There was also a political facet to it all, especially with Mr. Putin’s re-election campaign unrolling next February, as the games take place.

Some political analysts predicted that it would have no effect on Mr. Putin’s popularity — if anything it might increase his standing — as the president built his current popularity on the idea that he “brought Russia off its knees,” ending the perceived humiliations the West heaped on the ashes of the Soviet Union.

Other political analysts wondered whether the mounting scandals involving Russia might not begin to reverberate. There is the threat of new sanctions from the United States over election hacking, for example, as well as the investigation into the Trump campaign’s contacts with Moscow and a court case in the Netherlands over the shooting down of a Malaysia Airlines jetliner over Ukraine in 2014.

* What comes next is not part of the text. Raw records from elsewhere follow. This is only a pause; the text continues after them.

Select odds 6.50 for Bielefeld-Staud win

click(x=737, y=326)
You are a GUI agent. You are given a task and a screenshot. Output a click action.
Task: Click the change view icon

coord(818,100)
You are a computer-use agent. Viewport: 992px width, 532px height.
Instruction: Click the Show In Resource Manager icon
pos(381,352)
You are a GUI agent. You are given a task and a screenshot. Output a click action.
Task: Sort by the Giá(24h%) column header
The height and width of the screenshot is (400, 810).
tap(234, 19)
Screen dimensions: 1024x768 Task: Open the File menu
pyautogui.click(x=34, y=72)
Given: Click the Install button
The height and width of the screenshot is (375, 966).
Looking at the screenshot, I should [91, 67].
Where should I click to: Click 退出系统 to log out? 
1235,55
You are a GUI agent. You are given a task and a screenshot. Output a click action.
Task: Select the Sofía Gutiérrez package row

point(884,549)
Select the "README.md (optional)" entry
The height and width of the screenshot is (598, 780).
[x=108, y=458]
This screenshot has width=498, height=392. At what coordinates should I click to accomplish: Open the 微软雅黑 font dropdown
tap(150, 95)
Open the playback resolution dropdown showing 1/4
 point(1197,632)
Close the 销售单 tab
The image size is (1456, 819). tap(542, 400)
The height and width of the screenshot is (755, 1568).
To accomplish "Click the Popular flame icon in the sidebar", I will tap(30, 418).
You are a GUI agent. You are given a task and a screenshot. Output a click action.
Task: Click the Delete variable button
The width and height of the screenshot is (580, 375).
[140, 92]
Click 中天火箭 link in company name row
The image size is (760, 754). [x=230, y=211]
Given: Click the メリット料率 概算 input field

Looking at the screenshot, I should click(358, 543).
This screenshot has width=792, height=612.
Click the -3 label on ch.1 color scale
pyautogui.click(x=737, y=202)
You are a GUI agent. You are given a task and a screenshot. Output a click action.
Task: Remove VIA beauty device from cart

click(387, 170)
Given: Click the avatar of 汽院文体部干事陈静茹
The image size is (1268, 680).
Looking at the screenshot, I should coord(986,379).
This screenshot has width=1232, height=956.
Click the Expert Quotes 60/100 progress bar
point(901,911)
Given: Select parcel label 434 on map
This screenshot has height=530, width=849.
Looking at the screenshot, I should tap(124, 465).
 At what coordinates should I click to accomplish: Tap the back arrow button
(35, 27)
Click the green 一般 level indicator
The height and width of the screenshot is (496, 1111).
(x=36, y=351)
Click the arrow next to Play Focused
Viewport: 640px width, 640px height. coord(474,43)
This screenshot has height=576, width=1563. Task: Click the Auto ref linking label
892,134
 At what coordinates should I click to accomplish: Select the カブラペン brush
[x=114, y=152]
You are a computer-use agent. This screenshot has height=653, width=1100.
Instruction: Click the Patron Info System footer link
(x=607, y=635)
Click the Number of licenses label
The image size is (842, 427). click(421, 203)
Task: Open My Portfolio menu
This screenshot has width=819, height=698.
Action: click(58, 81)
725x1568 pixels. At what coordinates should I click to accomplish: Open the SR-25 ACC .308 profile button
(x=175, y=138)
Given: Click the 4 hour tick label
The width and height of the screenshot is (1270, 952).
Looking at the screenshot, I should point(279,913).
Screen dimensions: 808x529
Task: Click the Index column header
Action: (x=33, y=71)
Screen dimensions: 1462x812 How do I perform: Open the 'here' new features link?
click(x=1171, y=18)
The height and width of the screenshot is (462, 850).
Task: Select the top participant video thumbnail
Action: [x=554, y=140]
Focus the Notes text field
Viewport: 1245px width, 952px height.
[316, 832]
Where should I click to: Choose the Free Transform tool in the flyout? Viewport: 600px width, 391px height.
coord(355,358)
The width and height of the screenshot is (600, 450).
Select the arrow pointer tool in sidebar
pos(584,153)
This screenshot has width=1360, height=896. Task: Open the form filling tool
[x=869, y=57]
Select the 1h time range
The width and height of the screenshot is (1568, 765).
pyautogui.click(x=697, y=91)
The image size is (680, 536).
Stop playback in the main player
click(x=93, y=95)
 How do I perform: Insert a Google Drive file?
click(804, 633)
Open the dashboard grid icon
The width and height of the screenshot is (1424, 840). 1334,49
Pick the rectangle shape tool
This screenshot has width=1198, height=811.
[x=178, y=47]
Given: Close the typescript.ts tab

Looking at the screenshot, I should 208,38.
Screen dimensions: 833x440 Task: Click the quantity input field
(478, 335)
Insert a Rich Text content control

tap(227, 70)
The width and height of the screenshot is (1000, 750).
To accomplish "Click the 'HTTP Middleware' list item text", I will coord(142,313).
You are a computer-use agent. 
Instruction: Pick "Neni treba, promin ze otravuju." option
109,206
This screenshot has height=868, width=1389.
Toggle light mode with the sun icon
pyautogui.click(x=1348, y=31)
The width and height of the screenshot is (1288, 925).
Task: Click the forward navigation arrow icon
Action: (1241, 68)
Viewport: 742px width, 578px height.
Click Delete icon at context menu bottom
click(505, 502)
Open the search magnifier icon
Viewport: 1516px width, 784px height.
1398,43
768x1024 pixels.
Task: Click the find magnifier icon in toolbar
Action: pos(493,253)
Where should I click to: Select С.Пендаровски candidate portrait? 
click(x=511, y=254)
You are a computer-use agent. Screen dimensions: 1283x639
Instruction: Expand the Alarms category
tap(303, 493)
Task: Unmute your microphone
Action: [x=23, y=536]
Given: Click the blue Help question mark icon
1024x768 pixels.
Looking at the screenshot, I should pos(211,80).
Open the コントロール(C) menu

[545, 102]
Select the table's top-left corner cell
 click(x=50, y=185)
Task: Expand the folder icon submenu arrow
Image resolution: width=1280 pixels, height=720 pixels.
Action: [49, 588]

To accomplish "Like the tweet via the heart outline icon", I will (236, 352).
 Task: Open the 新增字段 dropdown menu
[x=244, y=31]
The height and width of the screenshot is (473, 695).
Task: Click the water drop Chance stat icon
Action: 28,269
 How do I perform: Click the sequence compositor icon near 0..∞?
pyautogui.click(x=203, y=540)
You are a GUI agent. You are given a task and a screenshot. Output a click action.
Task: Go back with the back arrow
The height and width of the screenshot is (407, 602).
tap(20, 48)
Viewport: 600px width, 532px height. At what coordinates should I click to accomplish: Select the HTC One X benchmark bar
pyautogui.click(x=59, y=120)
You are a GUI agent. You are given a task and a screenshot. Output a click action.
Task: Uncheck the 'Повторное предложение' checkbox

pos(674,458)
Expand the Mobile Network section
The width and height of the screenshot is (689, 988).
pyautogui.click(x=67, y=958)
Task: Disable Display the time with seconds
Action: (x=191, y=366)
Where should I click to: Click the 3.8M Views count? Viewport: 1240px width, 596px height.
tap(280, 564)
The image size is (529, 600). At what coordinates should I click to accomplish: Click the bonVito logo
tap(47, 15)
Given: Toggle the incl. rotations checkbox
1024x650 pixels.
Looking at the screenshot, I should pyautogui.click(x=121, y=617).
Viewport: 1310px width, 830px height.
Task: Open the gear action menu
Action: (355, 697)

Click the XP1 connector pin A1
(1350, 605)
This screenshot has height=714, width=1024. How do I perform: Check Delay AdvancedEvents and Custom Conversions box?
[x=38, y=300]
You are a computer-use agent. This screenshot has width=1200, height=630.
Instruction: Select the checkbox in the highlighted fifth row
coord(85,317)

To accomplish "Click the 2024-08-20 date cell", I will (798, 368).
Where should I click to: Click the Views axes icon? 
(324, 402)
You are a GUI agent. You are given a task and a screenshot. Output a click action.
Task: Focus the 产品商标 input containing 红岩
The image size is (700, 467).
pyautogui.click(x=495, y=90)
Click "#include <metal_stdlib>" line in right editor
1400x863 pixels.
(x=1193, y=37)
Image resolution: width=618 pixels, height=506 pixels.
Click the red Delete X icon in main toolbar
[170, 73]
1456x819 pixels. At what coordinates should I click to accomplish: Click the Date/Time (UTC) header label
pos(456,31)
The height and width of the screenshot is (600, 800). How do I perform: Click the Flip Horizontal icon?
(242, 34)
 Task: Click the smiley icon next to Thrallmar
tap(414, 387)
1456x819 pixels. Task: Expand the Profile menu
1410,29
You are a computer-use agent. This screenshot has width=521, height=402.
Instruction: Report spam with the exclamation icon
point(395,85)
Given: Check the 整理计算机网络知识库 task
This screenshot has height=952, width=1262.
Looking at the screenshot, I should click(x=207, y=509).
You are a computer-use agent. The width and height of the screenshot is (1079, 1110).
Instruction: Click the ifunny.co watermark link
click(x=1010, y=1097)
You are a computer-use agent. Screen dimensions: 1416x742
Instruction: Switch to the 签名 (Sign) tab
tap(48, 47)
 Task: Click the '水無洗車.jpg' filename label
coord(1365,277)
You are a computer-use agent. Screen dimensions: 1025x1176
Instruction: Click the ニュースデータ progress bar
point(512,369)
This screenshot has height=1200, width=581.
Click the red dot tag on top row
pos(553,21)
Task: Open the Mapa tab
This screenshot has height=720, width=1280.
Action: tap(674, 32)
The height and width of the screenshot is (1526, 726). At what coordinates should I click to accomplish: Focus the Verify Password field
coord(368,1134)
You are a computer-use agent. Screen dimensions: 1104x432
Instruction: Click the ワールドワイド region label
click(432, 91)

“There are too many fishy stories in the Kremlin’s relations with Europe and the U.S.,” said Aleksandr Morozov, a political analyst and frequent Kremlin critic, suggesting that the public would begin to trust the Kremlin less and Russia’s international reputation would further erode. “Moreover, the Kremlin does not want to investigate any of these scandals and publish its results, neither to its own society nor to the international community.”

State outlets like RT, the international television voice of the Russian government, went into overdrive attacking the international inquiry as an attempt to demean Russia, while ignoring questions about whether something was rotten in Russian sports. One of the main state broadcasters announced immediately that it would not show the games.